Eureka Institute.

Understanding Childhood (Chronic) Ailments Network – Asia (UCAN-A) is a joint initiative by Eureka Institute for Translational Medicine and the SingHealth Duke-NUS Academic Medical Centre, which focuses on helping children with chronic diseases in clinically under-served areas in Asia.

The project eliminates the distance between suffering children and state-of-art care, and renders patients and their families’ crucial protagonists for translational medicine.

Addressing Unmet Needs

UCAN-A aims to impact the lives of thousands of children across Asia by addressing the unmet needs in clinical care in the region, which lead to limitations in diagnosis and treatment:

  • Lack of standardised clinical care infrastructure: In many under-served areas, clinical care is not delivered to world standards due to lack of specialists with the requisite knowledge, as well limited formal processes for standardisation of protocols to diagnose and treat diseases.
  • Lack of patient education and passivity: Patients and their families are unaware of existing diseases and possible treatments, and are thus passive subjects both in care delivery and in translational research. They receive therapy and give biological samples without true involvement and understanding.
  • Cultural fragmentation: In Asia, patients are from many different ethnicities, and there is a lack of critical mass of patients belonging to a specific ethnic group to conduct meaningful studies.
  • Disconnect between clinics and research: There is little cross-talk between clinicians on the ground and translational researchers, which needs to be overcome in order to make translational research impactful and meaningful to society.
  • Lack of Asia-specific molecular genomics knowledge: There is a lack of adequate research infrastructure and resources to cover the full spectrum of ‘Omics”in different regions in Asia.
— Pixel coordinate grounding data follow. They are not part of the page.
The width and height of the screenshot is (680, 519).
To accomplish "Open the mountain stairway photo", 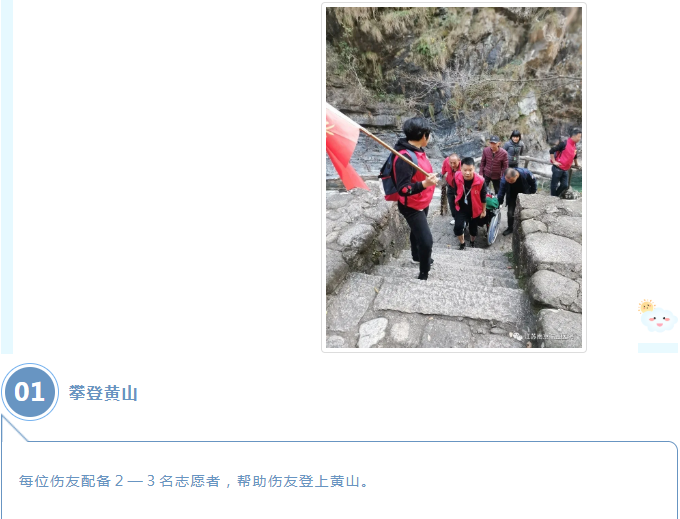I will (x=454, y=177).
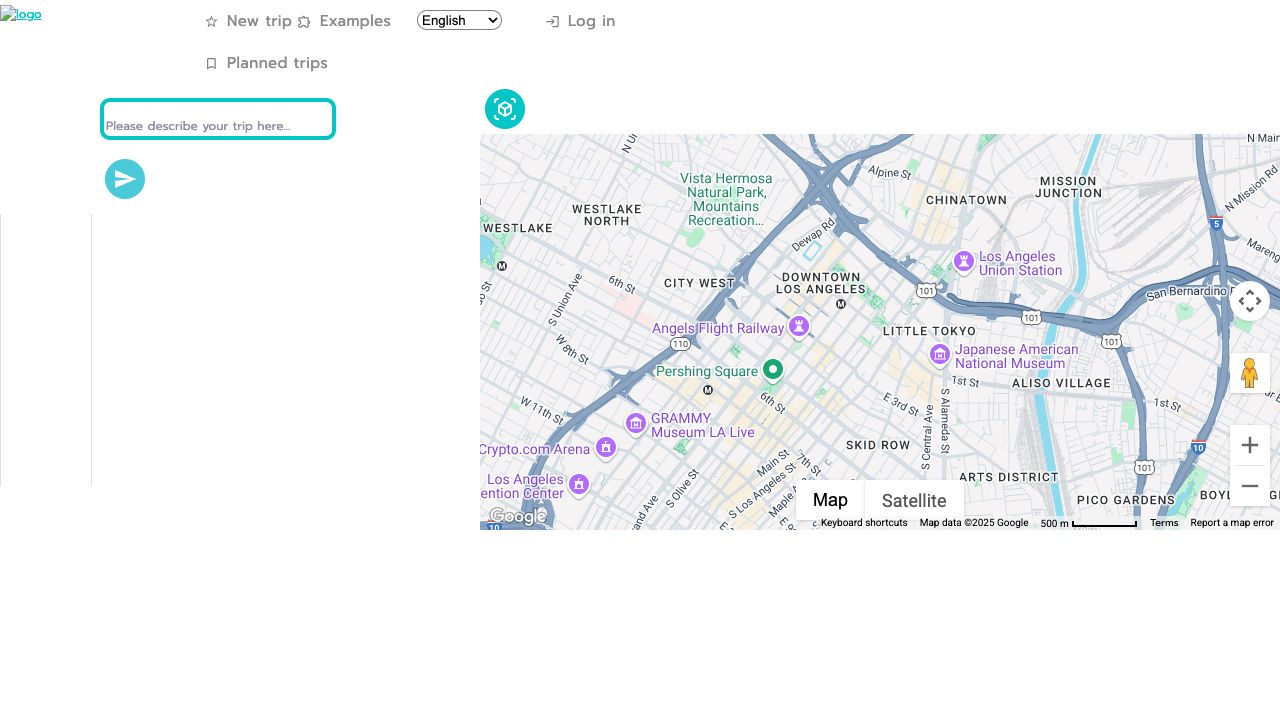Click the Log in link
This screenshot has height=720, width=1280.
point(580,21)
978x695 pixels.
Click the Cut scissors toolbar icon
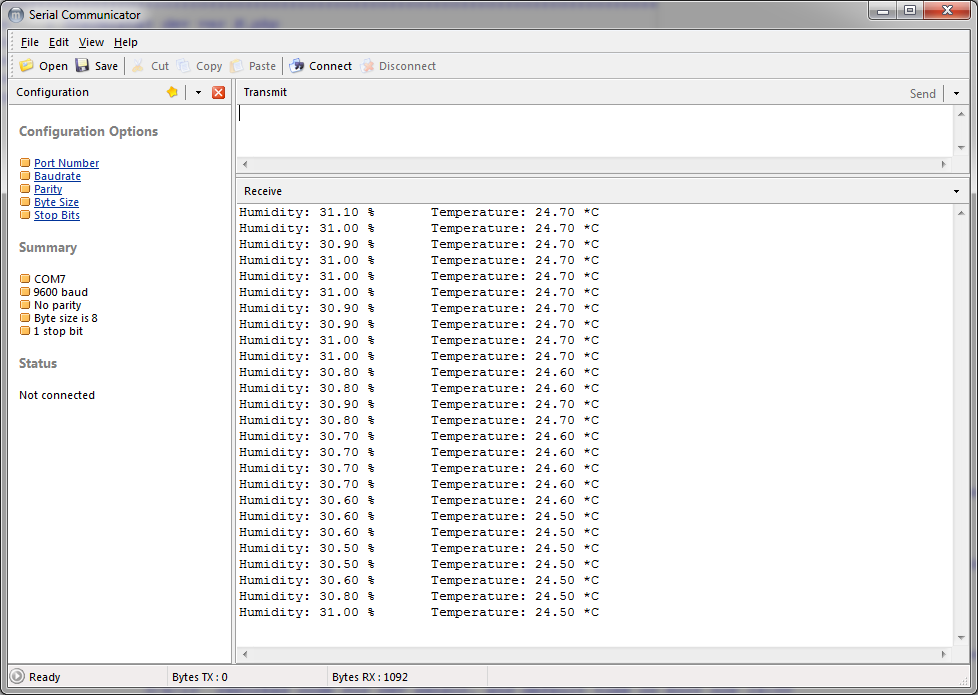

Without the full spectrum of molecular genomics knowledge, it would be impossible to unravel the information needed to better diagnose and treat diseases in a truly personalised manner for the region.



Close to S$1 million was awarded to Professor Salvatore Albani by the SingHealth Duke-NUS Paediatrics Academic Clinical Programme, ACP Paediatrics Fund Award.

The funding will support: the creation of a framework for the UCAN-A approach; training of clinicians and other assisting clinical research staff and set up of the UCAN-A programme; and the implementation/deployment of UCAN-A programme.